He kept a black box on his desk, a small cube hooked to a large beeping monitor like an ECG, as though it were keeping alive a tiny and fragile animal. “What’s that?” she had asked, a visiting niece from another faculty, gesturing at the box and its attendant jumble of machinery.
“It’s a micro black hole,” her uncle had said. “It’s not very stable, and takes effort to keep it in place.” He tapped on something that looked like the unhappy union of a fire extinguisher and a pressure gauge. “This is the injector. It feeds the black hole matter so that it doesn’t evaporate away into nothing.”
“Black holes evaporate? You make them sound like puddles of rainwater.”
“They are surprisingly fragile when you get to know them better.”
So she’d asked him the question any normal person would have: why do you keep a black hole on your desk, even a miniature one?
“It’s a memorial. The Hawking radiation, see.” When she’d given him a blank look he’d just shrugged and said, “It’s a physics thing.”
She went home and looked up “Hawking radiation” on the Internet. On the fourth page of Google results she found notes for a lecture he’d presented to his first-year Astrophysics class. According to her uncle’s notes, black holes were not entirely radio-black as their name suggested, and actually emitted particles from time to time, losing mass in the process. He explained how it happened:
“Sometimes little miracles of nature happen, in the spontaneous generation of a particle-antiparticle pair. These particle pairs, irrevocably linked, are usually left to their twinned destinies.
But sometimes, at the event horizon of a black hole, disaster happens. One of the pair is pulled in and is lost, leaving its partner without a counterpart to annihilate with. The remaining particle, bereft, is left to wander the galaxy forever, doomed to its singular existence. And the black hole, having apparently emitted the lonely particle, must lose mass to preserve the laws of thermodynamics.

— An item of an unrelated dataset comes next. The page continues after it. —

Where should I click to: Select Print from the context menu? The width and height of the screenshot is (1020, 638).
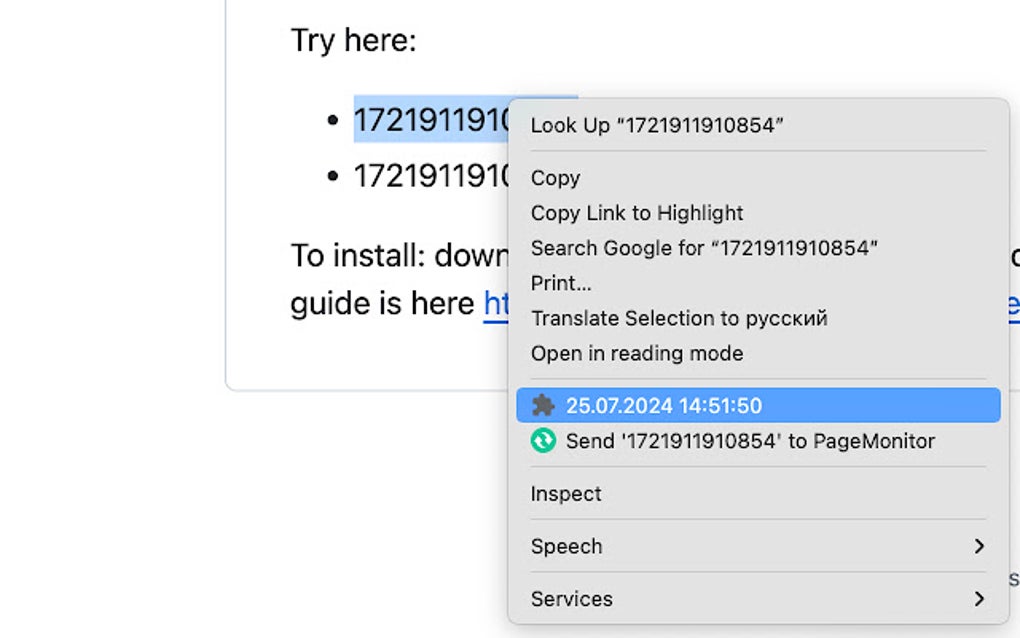pos(561,283)
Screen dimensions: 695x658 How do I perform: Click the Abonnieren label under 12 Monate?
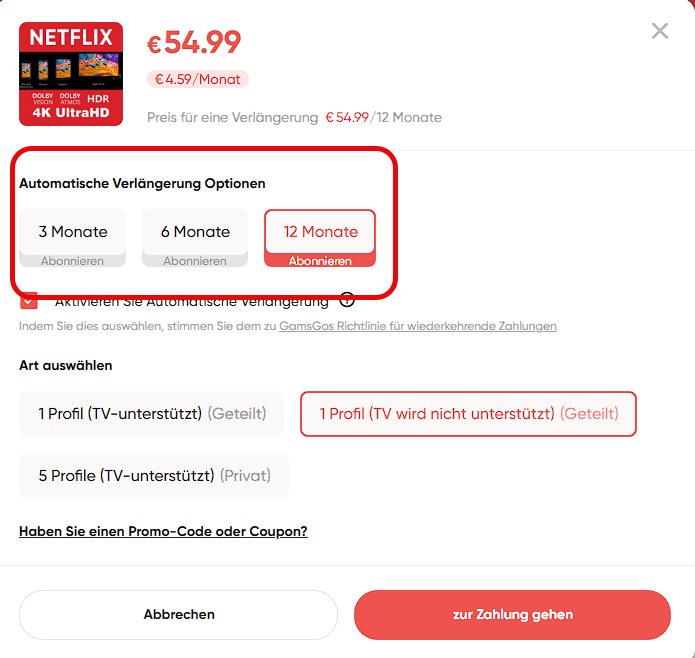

My wife, who is an English major, calls it the Shakespearean tragedy of particle physics. I can’t say I disagree.”
She remembered the way he looked at her aunt’s funeral, somehow smaller and sadder and greyer as he stood alone, away from the crowd. She remembered the way he spoke about his dead wife, the lively artsy girl to his quiet physics nerd, the extrovert to his introvert, the chaotic warmth to his aloof logic. She remembered what he said about opposites attracting. And that was when she realized that what he had said was wrong. It really wasn’t a physics thing at all.